## Quoted passage
Once you decide on your pay structure, PTO, paid holidays and all the other HR items, write it down. Define it. Give the details to your team so they know the rules. When you’re a small-business owner and have less than 10 employees, it’s easy to be relaxed about this. Don’t fall into the trap of thinking that since you told someone the rules when you hired him that you don’t need to write them down. It’s simple: People forget or misunderstand. Documenting your policies eliminates misunderstandings before they occur.
Setting pay, deciding on benefits and documenting policies is table stake for any employer. Keep in mind these are things you should be doing anyway to stay compliant and run a good business.
Don’t Expect Staff to Read Your Mind
To avoid staffing mistakes, you have to communicate. A lot. All job expectations should be documented and defined. Your team should be able to read their job descriptions and have all the training manuals necessary to perform job duties. If someone isn’t performing to your expectations, you owe it to him to have a conversation about it right away.
This is incredibly hard for most people. To avoid having a tough discussion, some owners simply hire more bodies to compensate for employee weaknesses, especially if the non-performers are well-liked. I’ve also seen owners redefine their organizational structure to work around someone’s failings. I’ve even found myself performing a manager’s job, more than once, because he wasn’t doing it correctly.
Being able to hold hard conversations is what makes you a leader. No one can read your mind. The right employee will be better for the constructive feedback, while the wrong one will quit, generally leaving you with a giant sense of relief.
Decide Once
I’m a mind-changer. I like blue one day and green the next. This is awful for my team because my expectations aren’t always clear. When this happens, people will make up what they think is right.
When you have a decision to make, decide once, document it, distribute it and move on. Your operations manual should be a living, breathing document. The latest scenarios should be addressed, and the team should know to check the manual before they ask you any questions.
Making your expectations clear is being kind to your team. When everyone’s on the same page, they can all pitch in and move the ship in the right direction.
Pay Attention
I find many self-storage owners either pay too much attention or not enough. They tend to micromanage every aspect of the day or abdicate all responsibility to the employee. Either way is awful and can be dangerous.
Micromanaging will make your team bitter, annoyed and ultimately disengaged. The worst employee you can have is one who’s disengaged! On the other side, abdicating your owner role to staff leaves you vulnerable to theft, bad decisions and a host of other issues you’ll never know about because your head is in the sand.
Delegating responsibility to the team, staying plugged in and motiving them to the next step is where you want to be. Some people are naturally better at this than others. If you need some help walking the balance, read “How to Be a Great Boss” by Gino Wickman.

## What is required
Write out the staffing advice between "Pay Attention" and "by Gino Wickman.", inclusive, substituting "checked out" for "disengaged". Use only the staffing advice above.

## Dataset section
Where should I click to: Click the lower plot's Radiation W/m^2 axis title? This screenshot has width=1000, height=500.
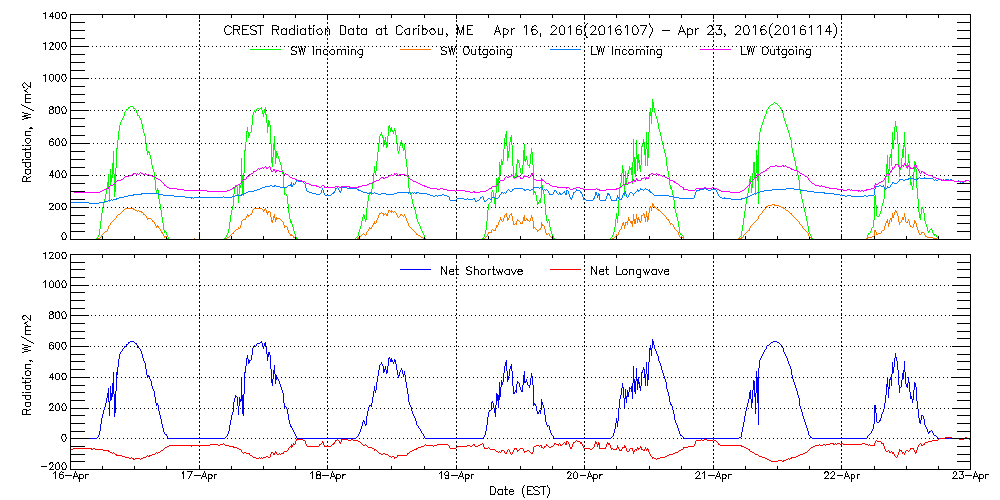coord(29,361)
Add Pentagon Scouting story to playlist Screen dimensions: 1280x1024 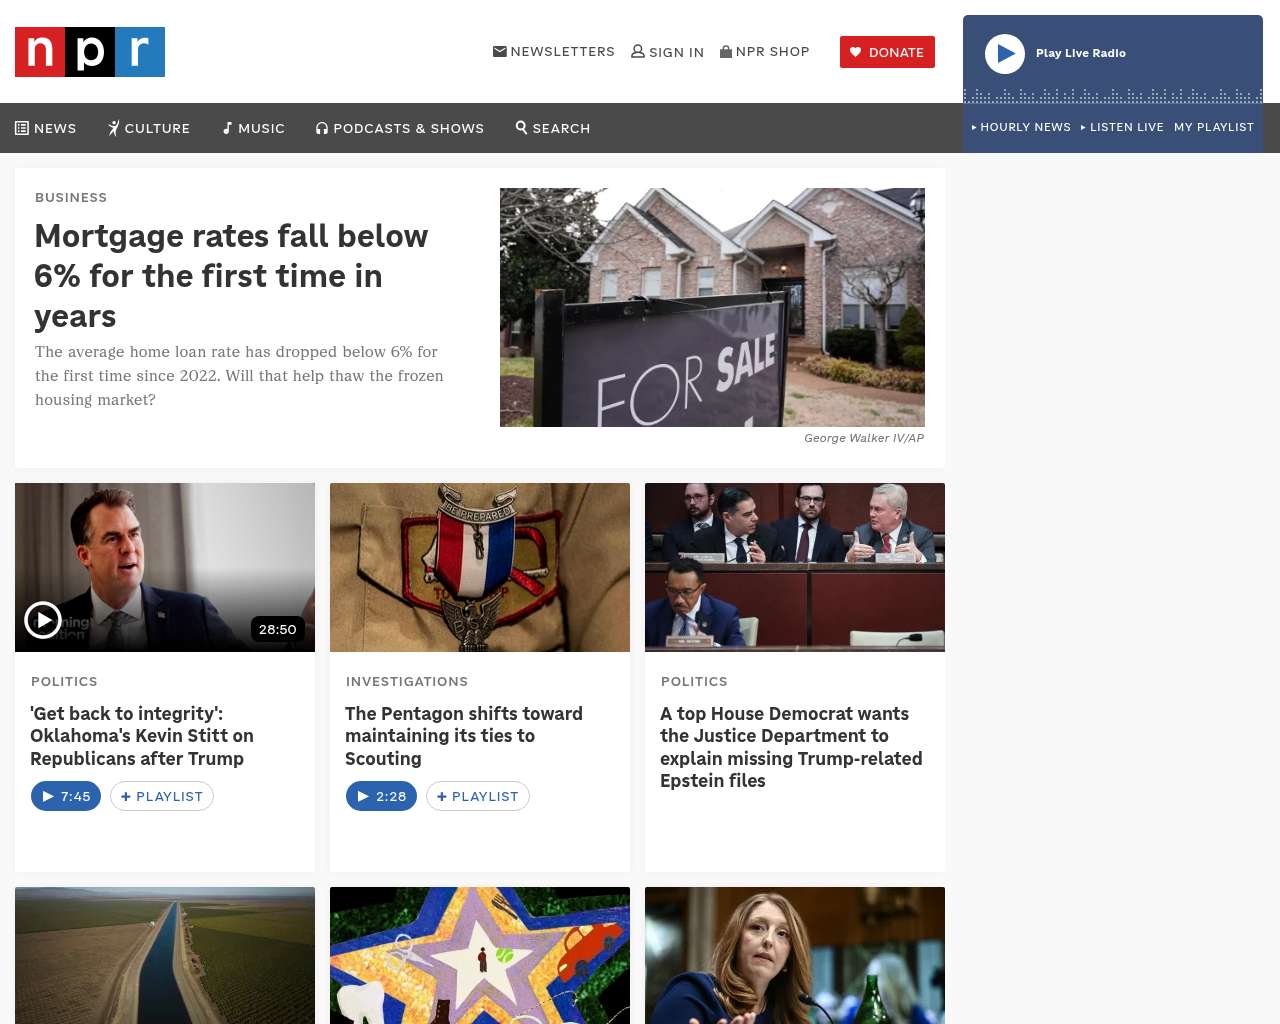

## Solution for this exercise
Pay Attention
I find many self-storage owners either pay too much attention or not enough. They tend to micromanage every aspect of the day or abdicate all responsibility to the employee. Either way is awful and can be dangerous.
Micromanaging will make your team bitter, annoyed and ultimately checked out. The worst employee you can have is one who’s checked out! On the other side, abdicating your owner role to staff leaves you vulnerable to theft, bad decisions and a host of other issues you’ll never know about because your head is in the sand.
Delegating responsibility to the team, staying plugged in and motiving them to the next step is where you want to be. Some people are naturally better at this than others. If you need some help walking the balance, read “How to Be a Great Boss” by Gino Wickman.